Start of Data listing
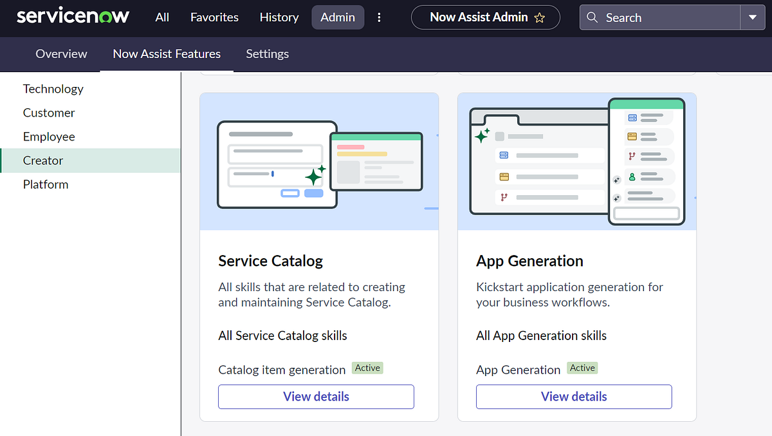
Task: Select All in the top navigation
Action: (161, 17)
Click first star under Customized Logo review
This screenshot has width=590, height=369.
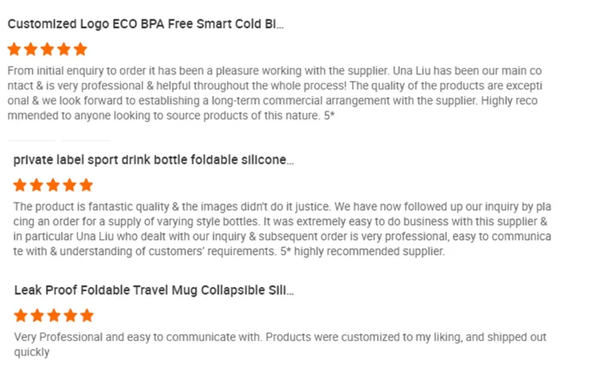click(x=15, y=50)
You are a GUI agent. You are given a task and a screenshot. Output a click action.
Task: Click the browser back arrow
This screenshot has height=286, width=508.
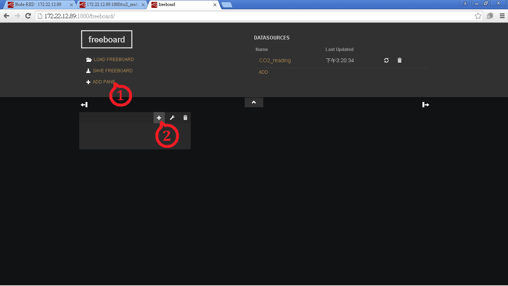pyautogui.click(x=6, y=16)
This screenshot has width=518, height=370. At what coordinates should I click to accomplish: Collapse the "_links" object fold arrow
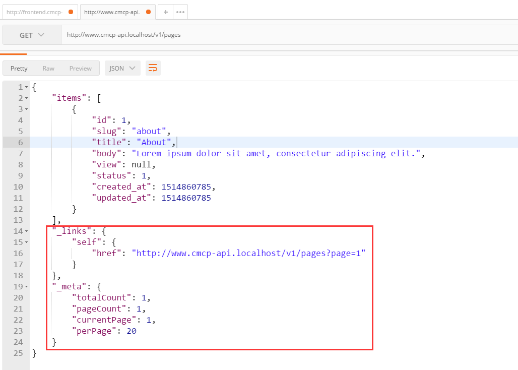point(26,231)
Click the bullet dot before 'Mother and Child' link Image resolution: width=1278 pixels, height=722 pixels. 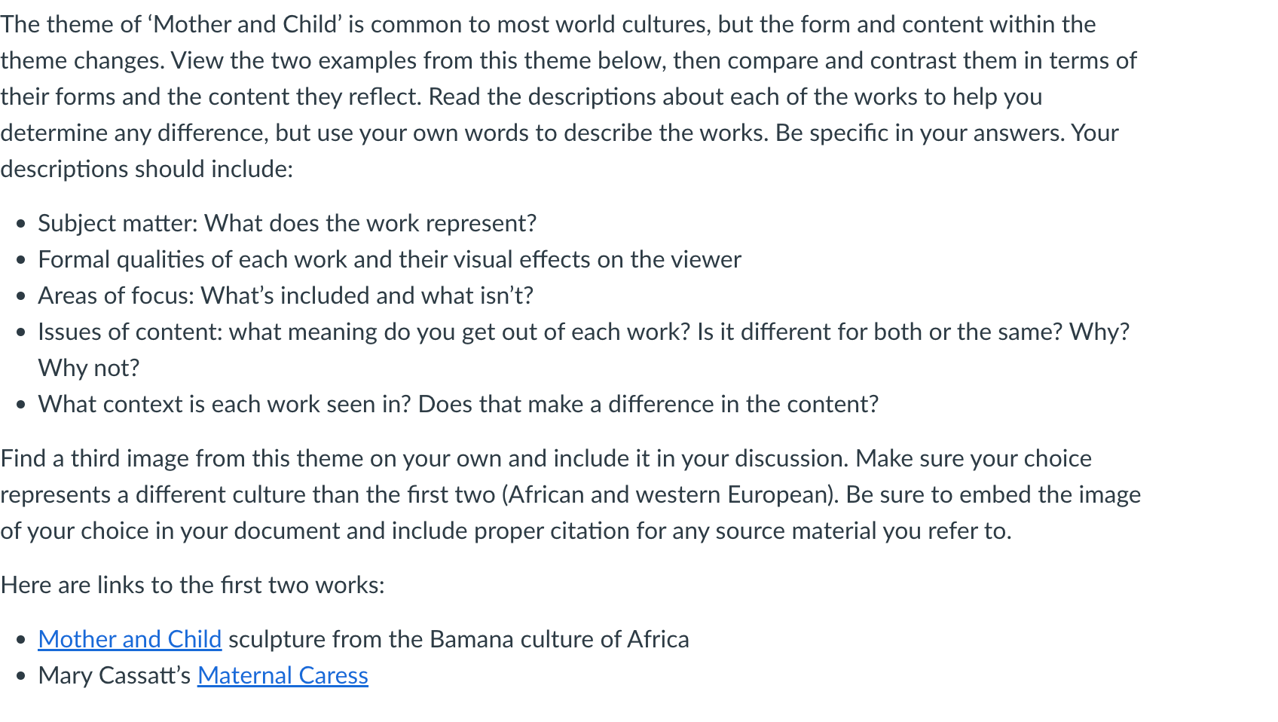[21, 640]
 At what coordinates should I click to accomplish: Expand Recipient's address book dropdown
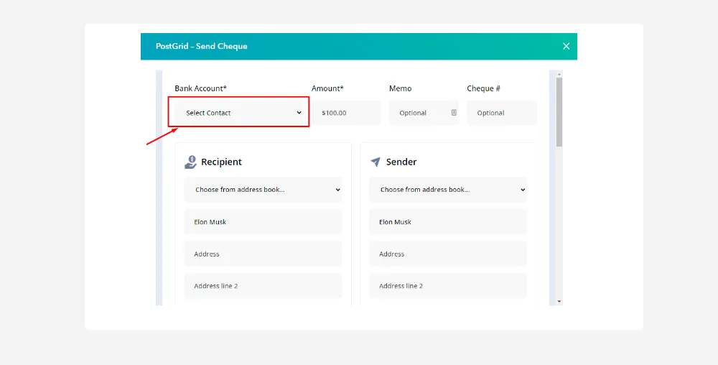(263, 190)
End of Data listing
For this exercise, set down the lines in the entries above from the one with "Click first star under Customized Logo review" through the one with "Task: Click the browser back arrow" exactly as written, without any pictures.

- _Exercise solution_:
Click first star under Customized Logo review
This screenshot has width=590, height=369.
click(x=15, y=50)
You are a GUI agent. You are given a task and a screenshot. Output a click action.
Task: Click the browser back arrow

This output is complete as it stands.